## Exercise
Identify, in the records below, every line where the string "Committee" appears, and copy each such line.

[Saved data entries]
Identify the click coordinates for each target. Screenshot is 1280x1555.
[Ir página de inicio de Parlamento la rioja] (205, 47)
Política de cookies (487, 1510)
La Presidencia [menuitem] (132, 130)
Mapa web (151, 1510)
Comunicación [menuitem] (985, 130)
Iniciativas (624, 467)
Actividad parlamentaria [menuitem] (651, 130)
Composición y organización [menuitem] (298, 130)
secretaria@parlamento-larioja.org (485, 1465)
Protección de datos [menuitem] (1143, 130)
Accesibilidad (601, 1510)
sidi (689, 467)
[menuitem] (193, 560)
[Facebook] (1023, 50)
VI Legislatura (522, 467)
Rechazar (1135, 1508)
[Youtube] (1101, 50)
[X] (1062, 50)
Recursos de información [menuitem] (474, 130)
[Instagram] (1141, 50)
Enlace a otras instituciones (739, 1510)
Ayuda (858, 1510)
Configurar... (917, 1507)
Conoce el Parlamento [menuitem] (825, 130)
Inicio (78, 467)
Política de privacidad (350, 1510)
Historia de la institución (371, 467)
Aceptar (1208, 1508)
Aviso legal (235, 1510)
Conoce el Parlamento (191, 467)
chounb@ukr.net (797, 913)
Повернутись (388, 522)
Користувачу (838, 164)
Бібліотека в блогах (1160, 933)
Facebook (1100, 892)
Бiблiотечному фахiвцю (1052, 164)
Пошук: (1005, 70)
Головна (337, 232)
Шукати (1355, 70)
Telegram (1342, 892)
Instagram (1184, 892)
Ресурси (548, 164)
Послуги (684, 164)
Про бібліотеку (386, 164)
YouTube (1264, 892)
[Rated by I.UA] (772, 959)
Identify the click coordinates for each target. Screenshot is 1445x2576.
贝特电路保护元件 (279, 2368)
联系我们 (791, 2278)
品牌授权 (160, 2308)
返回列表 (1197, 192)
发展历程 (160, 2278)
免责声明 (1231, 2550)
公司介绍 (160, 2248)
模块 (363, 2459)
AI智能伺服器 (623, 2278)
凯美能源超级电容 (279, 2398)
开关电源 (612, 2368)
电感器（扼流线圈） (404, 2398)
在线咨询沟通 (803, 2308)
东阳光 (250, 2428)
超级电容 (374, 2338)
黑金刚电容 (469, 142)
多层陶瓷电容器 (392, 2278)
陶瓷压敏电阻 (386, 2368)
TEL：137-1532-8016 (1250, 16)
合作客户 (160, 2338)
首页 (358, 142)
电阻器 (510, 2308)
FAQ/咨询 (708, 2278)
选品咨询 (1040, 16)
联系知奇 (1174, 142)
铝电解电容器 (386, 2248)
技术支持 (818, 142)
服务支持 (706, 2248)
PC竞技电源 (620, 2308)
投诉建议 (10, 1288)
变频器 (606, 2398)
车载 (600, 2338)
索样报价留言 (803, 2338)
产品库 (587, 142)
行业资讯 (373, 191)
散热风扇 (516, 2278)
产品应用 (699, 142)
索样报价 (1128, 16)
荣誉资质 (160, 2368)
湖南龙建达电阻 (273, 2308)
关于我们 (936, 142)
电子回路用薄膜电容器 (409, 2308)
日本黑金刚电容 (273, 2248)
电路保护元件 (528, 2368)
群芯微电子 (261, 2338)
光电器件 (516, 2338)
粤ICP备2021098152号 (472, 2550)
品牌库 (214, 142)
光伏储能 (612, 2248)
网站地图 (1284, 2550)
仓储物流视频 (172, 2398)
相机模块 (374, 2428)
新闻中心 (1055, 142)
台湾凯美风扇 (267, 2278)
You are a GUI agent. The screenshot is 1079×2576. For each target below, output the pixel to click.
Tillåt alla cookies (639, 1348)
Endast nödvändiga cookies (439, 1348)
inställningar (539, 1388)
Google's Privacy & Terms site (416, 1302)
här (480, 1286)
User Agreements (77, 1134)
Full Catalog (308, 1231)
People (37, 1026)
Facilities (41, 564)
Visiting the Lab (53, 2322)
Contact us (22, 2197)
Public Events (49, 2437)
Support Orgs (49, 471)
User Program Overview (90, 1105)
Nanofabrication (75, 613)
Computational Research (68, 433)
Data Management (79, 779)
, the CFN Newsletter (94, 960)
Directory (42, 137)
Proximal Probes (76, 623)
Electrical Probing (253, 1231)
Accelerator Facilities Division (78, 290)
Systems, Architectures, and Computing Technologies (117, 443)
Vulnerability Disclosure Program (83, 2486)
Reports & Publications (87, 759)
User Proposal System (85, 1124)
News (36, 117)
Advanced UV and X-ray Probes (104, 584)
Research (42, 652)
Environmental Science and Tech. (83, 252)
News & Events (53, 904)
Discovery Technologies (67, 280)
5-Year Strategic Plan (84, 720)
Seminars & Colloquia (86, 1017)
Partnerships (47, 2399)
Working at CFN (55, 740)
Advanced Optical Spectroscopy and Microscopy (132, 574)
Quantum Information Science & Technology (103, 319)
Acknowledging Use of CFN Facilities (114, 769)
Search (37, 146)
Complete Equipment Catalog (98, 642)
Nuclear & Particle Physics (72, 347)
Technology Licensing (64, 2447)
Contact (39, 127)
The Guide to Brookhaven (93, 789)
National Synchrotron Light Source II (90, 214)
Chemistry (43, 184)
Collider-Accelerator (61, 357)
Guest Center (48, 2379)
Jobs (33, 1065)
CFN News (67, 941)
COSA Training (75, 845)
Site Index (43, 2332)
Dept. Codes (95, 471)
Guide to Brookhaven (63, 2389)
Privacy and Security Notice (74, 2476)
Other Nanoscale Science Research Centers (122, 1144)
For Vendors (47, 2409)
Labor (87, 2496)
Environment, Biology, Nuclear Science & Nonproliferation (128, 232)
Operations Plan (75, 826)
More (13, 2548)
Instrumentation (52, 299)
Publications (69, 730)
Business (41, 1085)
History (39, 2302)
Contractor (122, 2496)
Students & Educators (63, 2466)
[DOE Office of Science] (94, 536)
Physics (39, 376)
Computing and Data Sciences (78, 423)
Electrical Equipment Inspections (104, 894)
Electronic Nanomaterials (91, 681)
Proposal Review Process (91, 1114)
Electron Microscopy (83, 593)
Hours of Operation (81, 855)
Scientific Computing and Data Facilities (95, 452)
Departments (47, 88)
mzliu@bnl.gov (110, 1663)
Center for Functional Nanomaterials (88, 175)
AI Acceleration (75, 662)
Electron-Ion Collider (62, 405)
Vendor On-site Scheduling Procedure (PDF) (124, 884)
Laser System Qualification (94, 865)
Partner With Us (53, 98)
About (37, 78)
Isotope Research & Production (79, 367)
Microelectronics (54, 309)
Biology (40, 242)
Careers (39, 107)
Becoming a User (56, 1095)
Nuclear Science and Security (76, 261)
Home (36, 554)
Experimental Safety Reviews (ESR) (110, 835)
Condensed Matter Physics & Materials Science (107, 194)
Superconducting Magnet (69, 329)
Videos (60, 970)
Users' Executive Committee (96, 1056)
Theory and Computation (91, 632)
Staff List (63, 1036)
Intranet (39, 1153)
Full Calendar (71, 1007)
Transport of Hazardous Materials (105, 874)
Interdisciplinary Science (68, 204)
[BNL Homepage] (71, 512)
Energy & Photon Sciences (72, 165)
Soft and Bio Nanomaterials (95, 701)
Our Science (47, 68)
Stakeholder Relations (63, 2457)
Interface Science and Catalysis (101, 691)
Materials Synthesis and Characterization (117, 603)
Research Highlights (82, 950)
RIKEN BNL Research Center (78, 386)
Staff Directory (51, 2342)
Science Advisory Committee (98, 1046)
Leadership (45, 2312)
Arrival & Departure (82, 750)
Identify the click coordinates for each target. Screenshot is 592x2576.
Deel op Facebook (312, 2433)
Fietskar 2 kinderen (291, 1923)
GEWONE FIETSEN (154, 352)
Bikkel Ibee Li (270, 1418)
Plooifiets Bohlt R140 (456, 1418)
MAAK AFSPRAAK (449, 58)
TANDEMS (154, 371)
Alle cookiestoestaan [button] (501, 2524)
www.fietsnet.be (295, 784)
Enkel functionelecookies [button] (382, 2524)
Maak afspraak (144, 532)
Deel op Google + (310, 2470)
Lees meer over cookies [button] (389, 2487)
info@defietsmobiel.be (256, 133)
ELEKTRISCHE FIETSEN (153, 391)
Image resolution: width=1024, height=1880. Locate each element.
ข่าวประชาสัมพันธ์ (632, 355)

## Task result
Users' Executive Committee (96, 1056)
Science Advisory Committee (98, 1046)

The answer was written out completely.